→ ASSIGNED TASK
Return the lines of the data below, from the one containing "fetion@globautoparts.com (1275, 1135)" through the very last, exactly and with both ends included; no pictures.

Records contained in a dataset
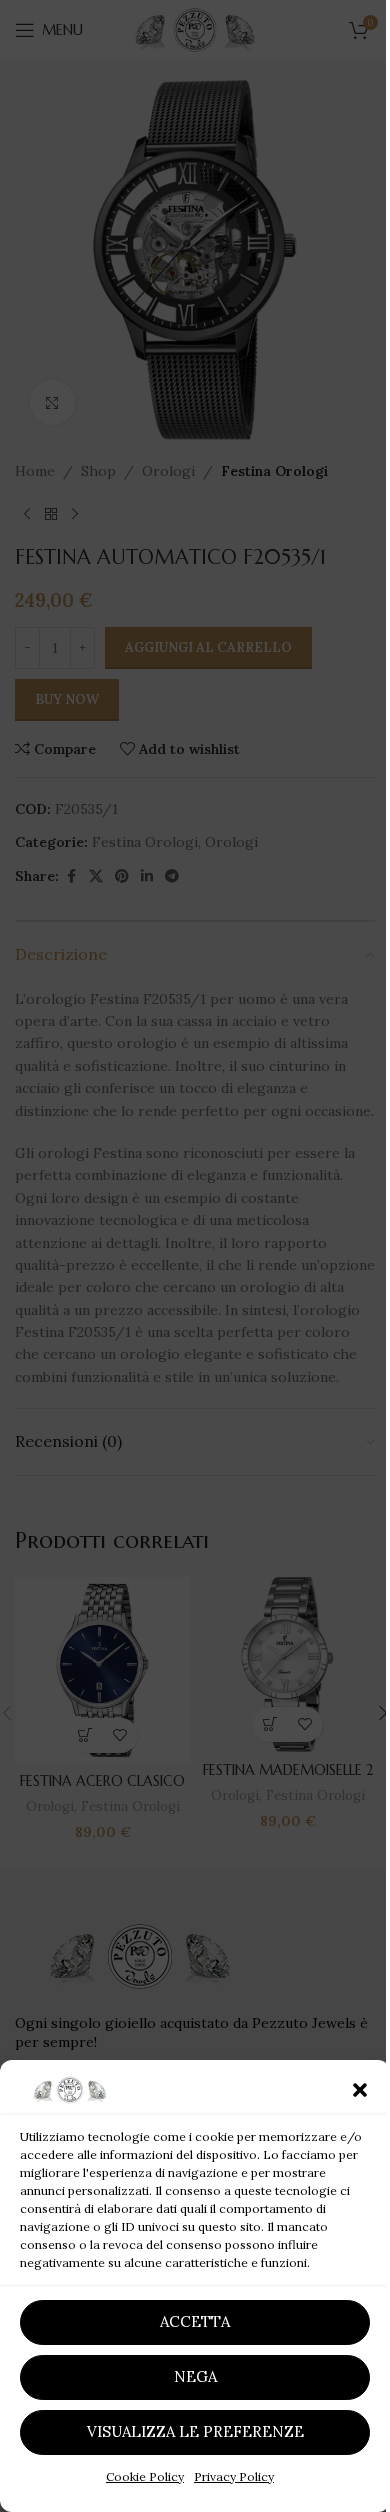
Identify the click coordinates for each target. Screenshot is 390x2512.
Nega (195, 2376)
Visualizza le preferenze (195, 2431)
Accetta (195, 2321)
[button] (360, 2090)
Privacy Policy (234, 2476)
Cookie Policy (145, 2476)
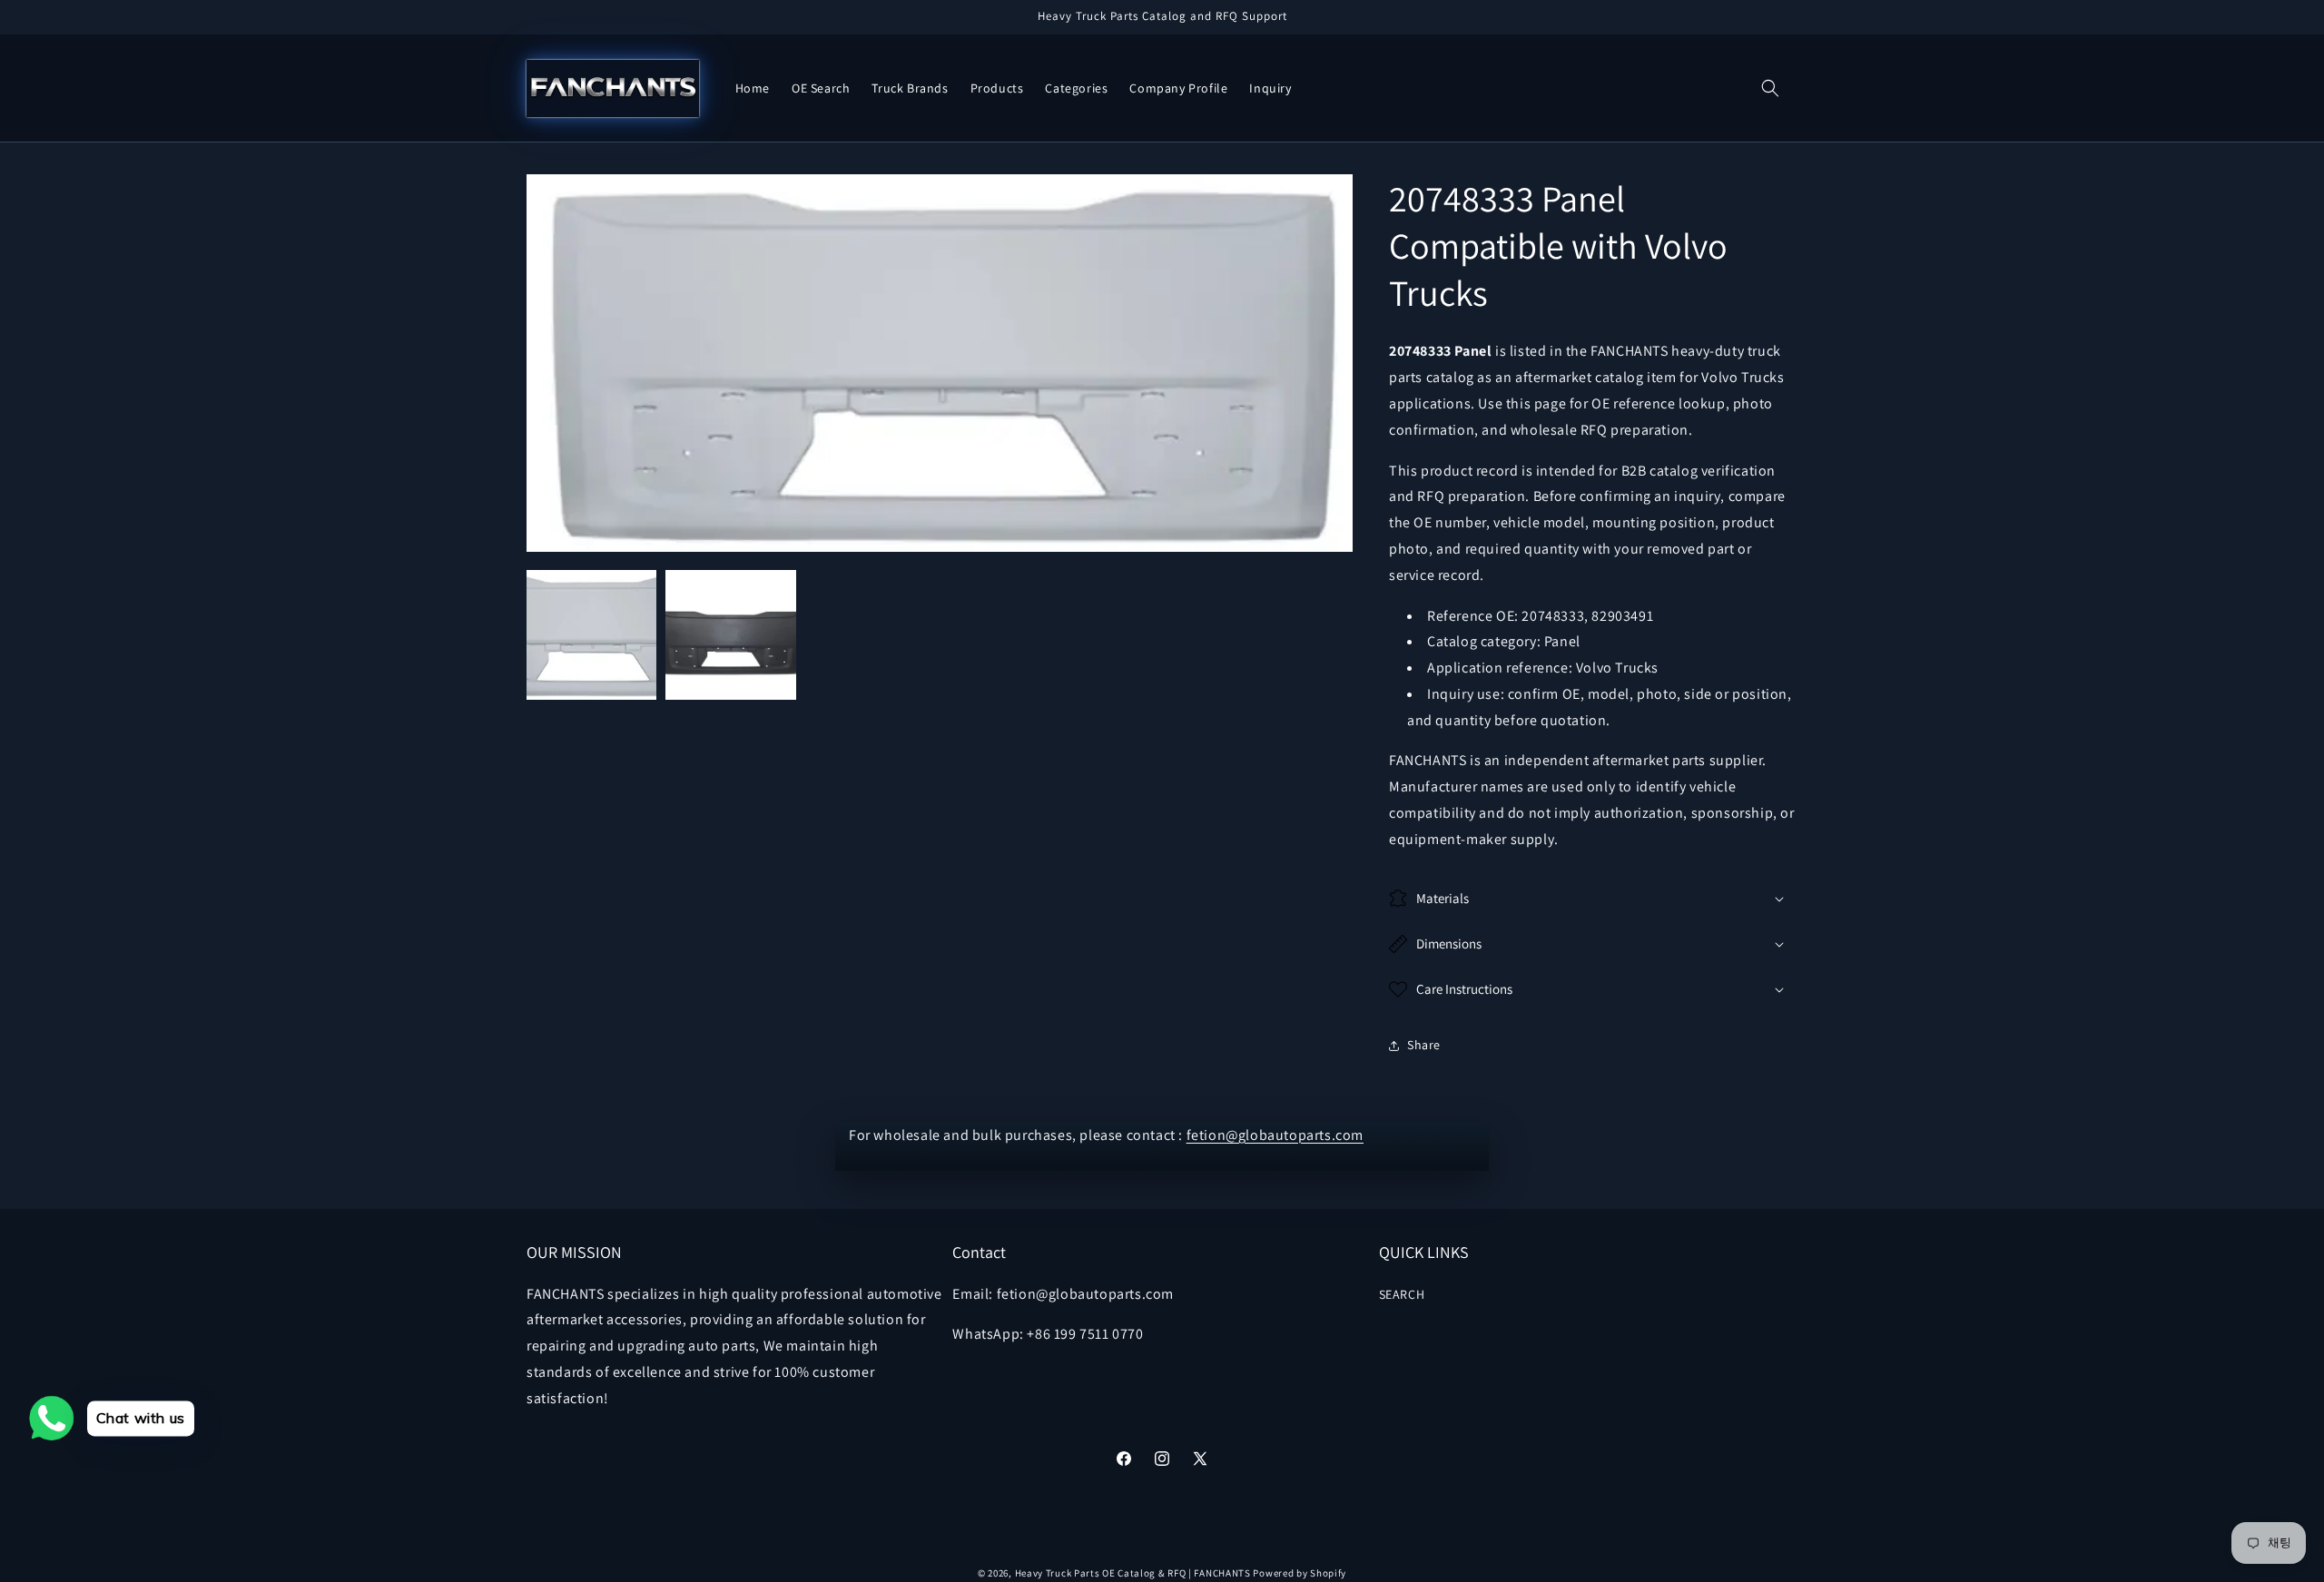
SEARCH (1402, 1294)
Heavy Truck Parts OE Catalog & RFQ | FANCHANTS (1133, 1573)
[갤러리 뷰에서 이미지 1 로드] (591, 635)
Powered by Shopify (1299, 1573)
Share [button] (1424, 1045)
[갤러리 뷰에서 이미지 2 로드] (730, 635)
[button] (1770, 88)
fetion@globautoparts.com (1275, 1135)
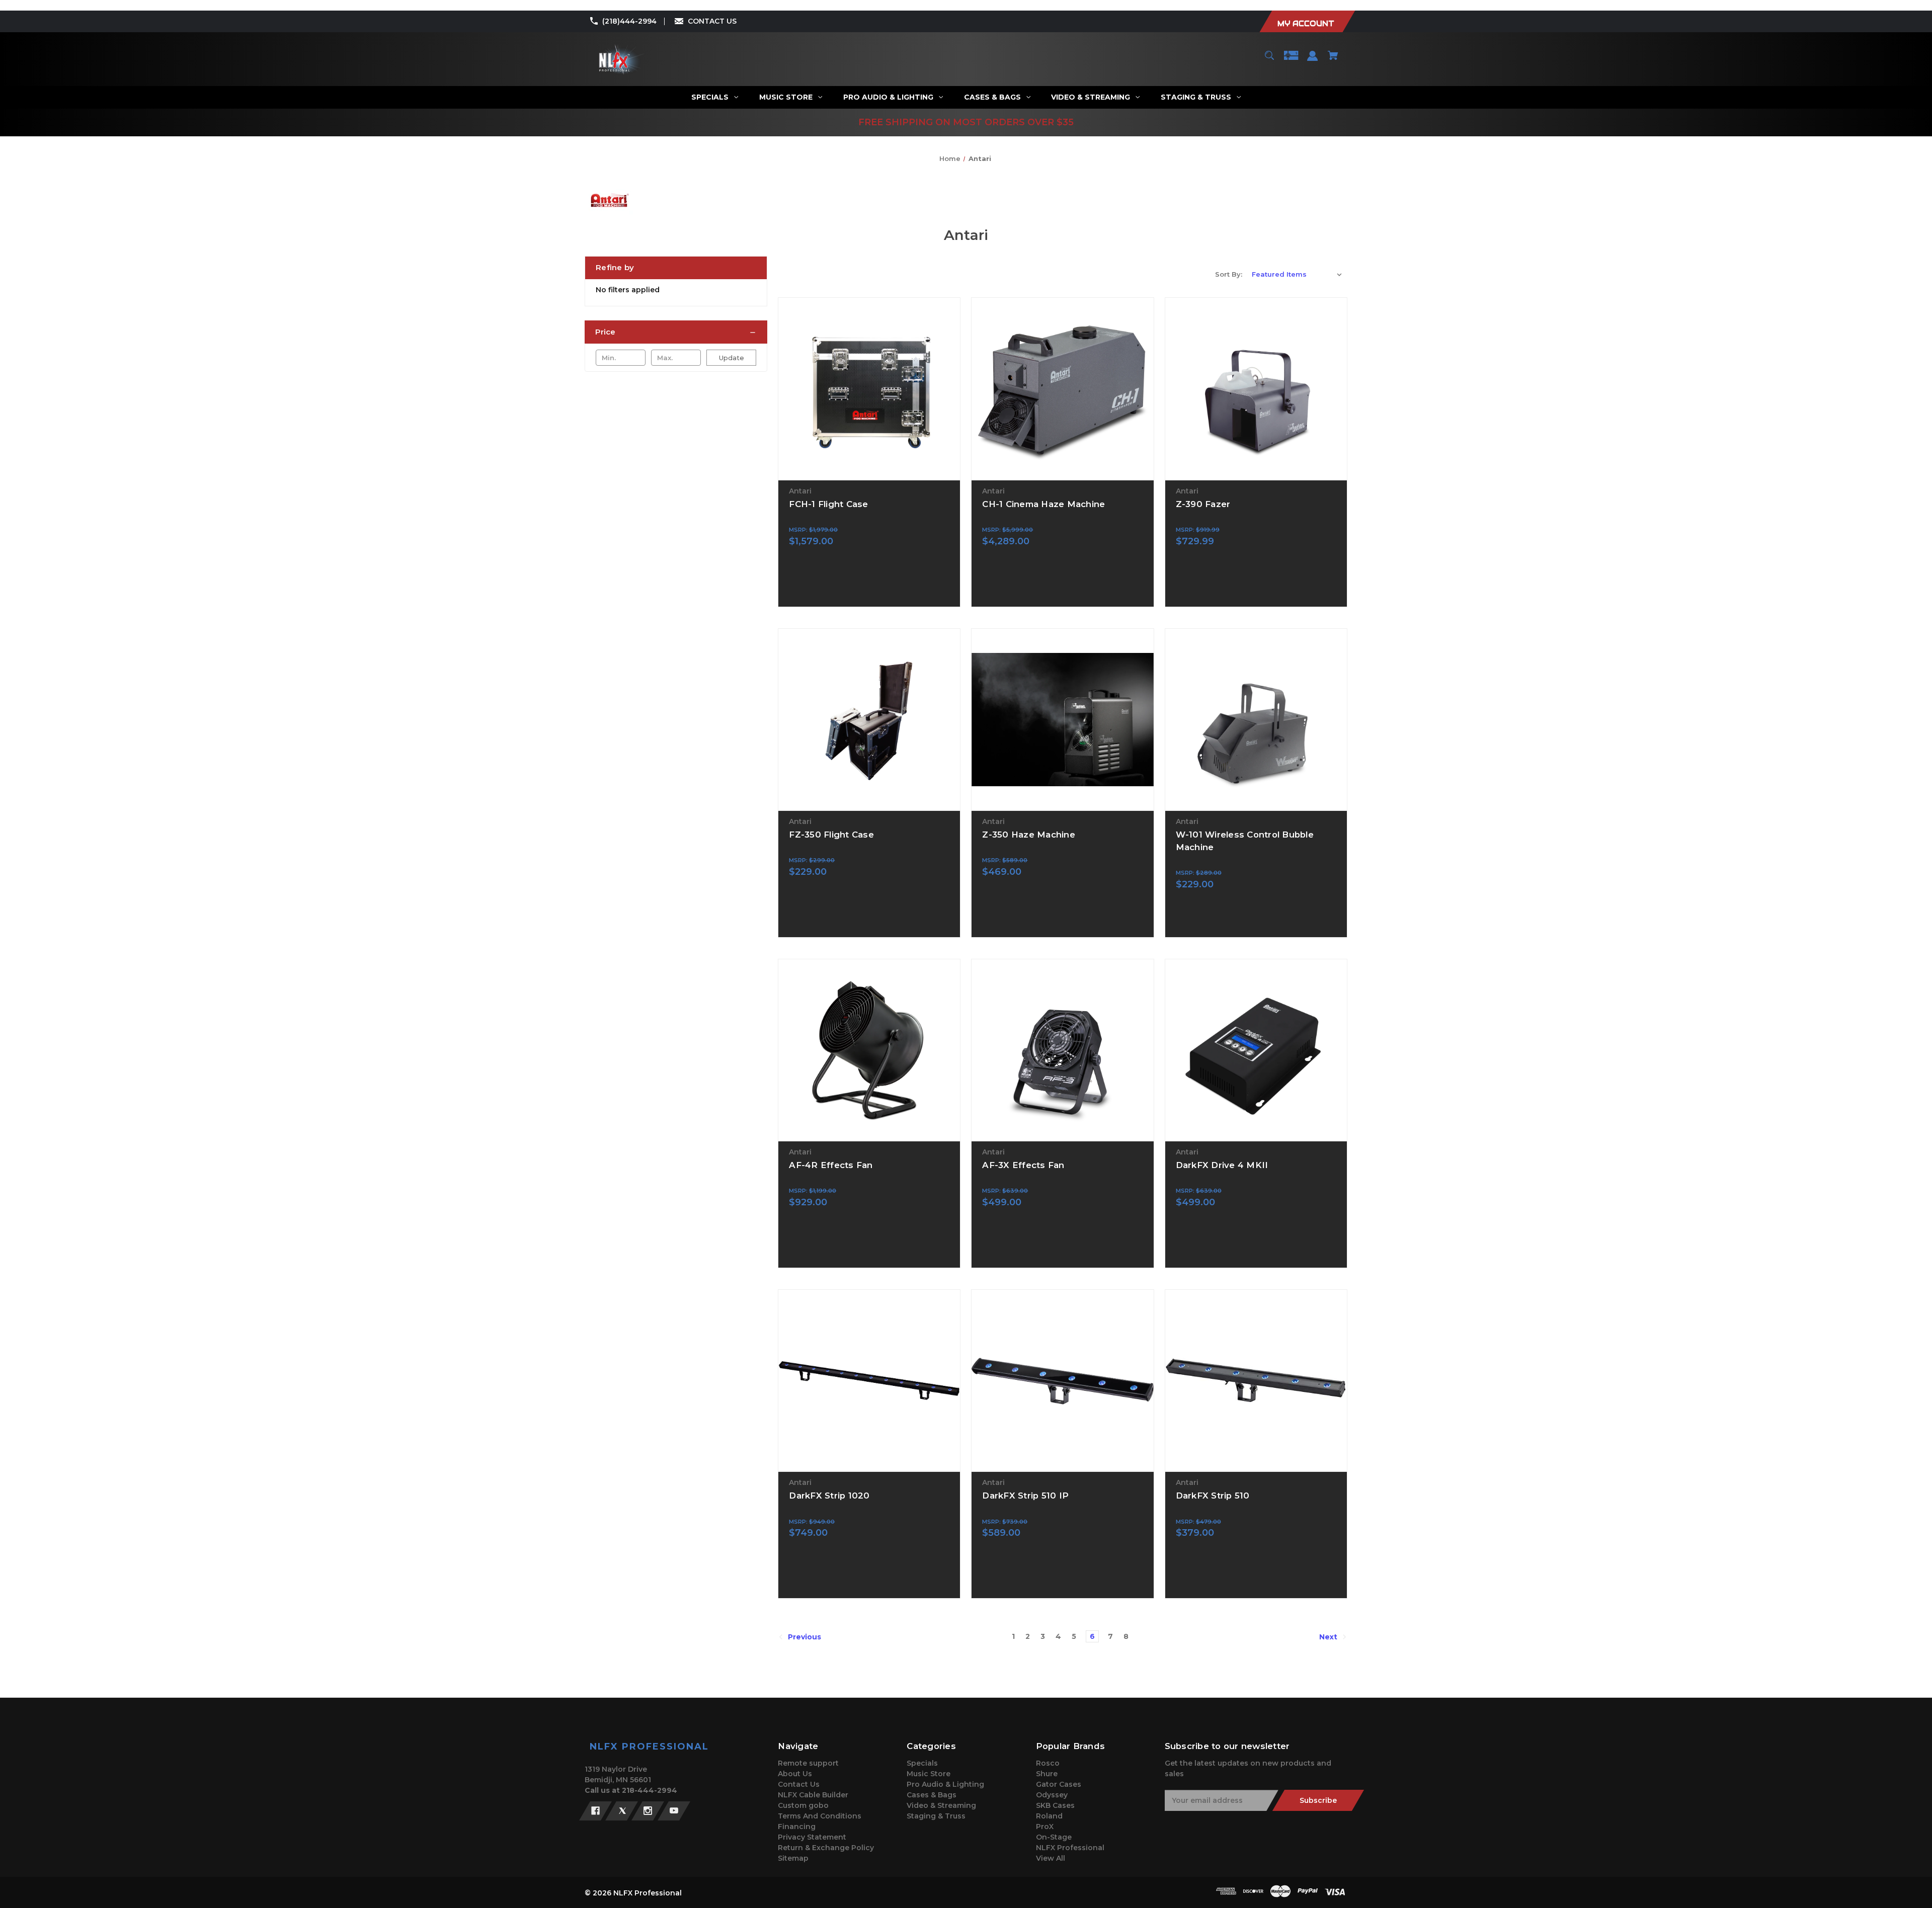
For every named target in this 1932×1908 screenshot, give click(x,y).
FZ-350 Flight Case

→ TASK RESPONSE
fetion@globautoparts.com (1275, 1135)
For every named target in this 1932×1908 screenshot, give click(x,y).
FZ-350 Flight Case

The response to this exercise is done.